■ Work to be completed: The whole listing below must be repeated exactly.

■ Source data:
· · ·

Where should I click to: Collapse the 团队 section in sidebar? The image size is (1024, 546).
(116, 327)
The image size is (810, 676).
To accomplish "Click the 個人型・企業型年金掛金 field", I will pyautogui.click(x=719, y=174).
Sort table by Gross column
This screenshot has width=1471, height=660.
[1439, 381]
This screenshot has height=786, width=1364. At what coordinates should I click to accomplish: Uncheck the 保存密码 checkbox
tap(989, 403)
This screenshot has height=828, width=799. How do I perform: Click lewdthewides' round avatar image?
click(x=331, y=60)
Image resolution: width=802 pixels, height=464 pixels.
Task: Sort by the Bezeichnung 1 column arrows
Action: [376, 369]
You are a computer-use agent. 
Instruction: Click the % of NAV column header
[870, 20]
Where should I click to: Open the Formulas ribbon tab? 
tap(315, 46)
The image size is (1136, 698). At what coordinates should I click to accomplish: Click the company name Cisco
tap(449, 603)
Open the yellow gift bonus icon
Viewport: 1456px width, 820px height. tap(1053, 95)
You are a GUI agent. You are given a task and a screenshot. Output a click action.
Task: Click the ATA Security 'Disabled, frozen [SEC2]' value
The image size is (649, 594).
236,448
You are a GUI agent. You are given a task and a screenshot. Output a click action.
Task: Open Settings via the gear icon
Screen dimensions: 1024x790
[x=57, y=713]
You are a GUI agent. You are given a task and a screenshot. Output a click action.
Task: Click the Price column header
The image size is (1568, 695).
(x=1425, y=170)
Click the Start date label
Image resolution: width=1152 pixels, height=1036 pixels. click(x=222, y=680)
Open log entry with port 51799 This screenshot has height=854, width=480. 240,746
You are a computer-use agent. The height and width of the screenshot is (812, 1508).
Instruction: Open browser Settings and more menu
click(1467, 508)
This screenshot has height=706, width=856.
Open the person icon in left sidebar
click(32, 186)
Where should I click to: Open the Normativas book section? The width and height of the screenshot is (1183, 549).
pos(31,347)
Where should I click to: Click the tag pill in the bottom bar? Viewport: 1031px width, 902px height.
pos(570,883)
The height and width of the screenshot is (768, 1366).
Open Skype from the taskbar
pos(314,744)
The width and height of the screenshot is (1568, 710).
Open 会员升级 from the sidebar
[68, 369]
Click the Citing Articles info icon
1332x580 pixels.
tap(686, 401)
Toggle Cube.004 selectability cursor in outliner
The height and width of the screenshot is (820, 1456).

· · ·

■ Answer below:
Where should I click to: Collapse the 团队 section in sidebar? The image size is (1024, 546).
(116, 327)
The image size is (810, 676).
To accomplish "Click the 個人型・企業型年金掛金 field", I will pyautogui.click(x=719, y=174).
Sort table by Gross column
This screenshot has width=1471, height=660.
[1439, 381]
This screenshot has height=786, width=1364. At what coordinates should I click to accomplish: Uncheck the 保存密码 checkbox
tap(989, 403)
This screenshot has height=828, width=799. How do I perform: Click lewdthewides' round avatar image?
click(x=331, y=60)
Image resolution: width=802 pixels, height=464 pixels.
Task: Sort by the Bezeichnung 1 column arrows
Action: [376, 369]
You are a computer-use agent. 
Instruction: Click the % of NAV column header
[870, 20]
Where should I click to: Open the Formulas ribbon tab? 
tap(315, 46)
The image size is (1136, 698). At what coordinates should I click to accomplish: Click the company name Cisco
tap(449, 603)
Open the yellow gift bonus icon
Viewport: 1456px width, 820px height. tap(1053, 95)
You are a GUI agent. You are given a task and a screenshot. Output a click action.
Task: Click the ATA Security 'Disabled, frozen [SEC2]' value
The image size is (649, 594).
236,448
You are a GUI agent. You are given a task and a screenshot. Output a click action.
Task: Open Settings via the gear icon
Screen dimensions: 1024x790
[x=57, y=713]
You are a GUI agent. You are given a task and a screenshot. Output a click action.
Task: Click the Price column header
The image size is (1568, 695).
(x=1425, y=170)
Click the Start date label
Image resolution: width=1152 pixels, height=1036 pixels. click(x=222, y=680)
Open log entry with port 51799 This screenshot has height=854, width=480. 240,746
You are a computer-use agent. The height and width of the screenshot is (812, 1508).
Instruction: Open browser Settings and more menu
click(1467, 508)
This screenshot has height=706, width=856.
Open the person icon in left sidebar
click(32, 186)
Where should I click to: Open the Normativas book section? The width and height of the screenshot is (1183, 549).
pos(31,347)
Where should I click to: Click the tag pill in the bottom bar? Viewport: 1031px width, 902px height.
pos(570,883)
The height and width of the screenshot is (768, 1366).
Open Skype from the taskbar
pos(314,744)
The width and height of the screenshot is (1568, 710).
Open 会员升级 from the sidebar
[68, 369]
Click the Citing Articles info icon
1332x580 pixels.
tap(686, 401)
Toggle Cube.004 selectability cursor in outliner
The height and width of the screenshot is (820, 1456).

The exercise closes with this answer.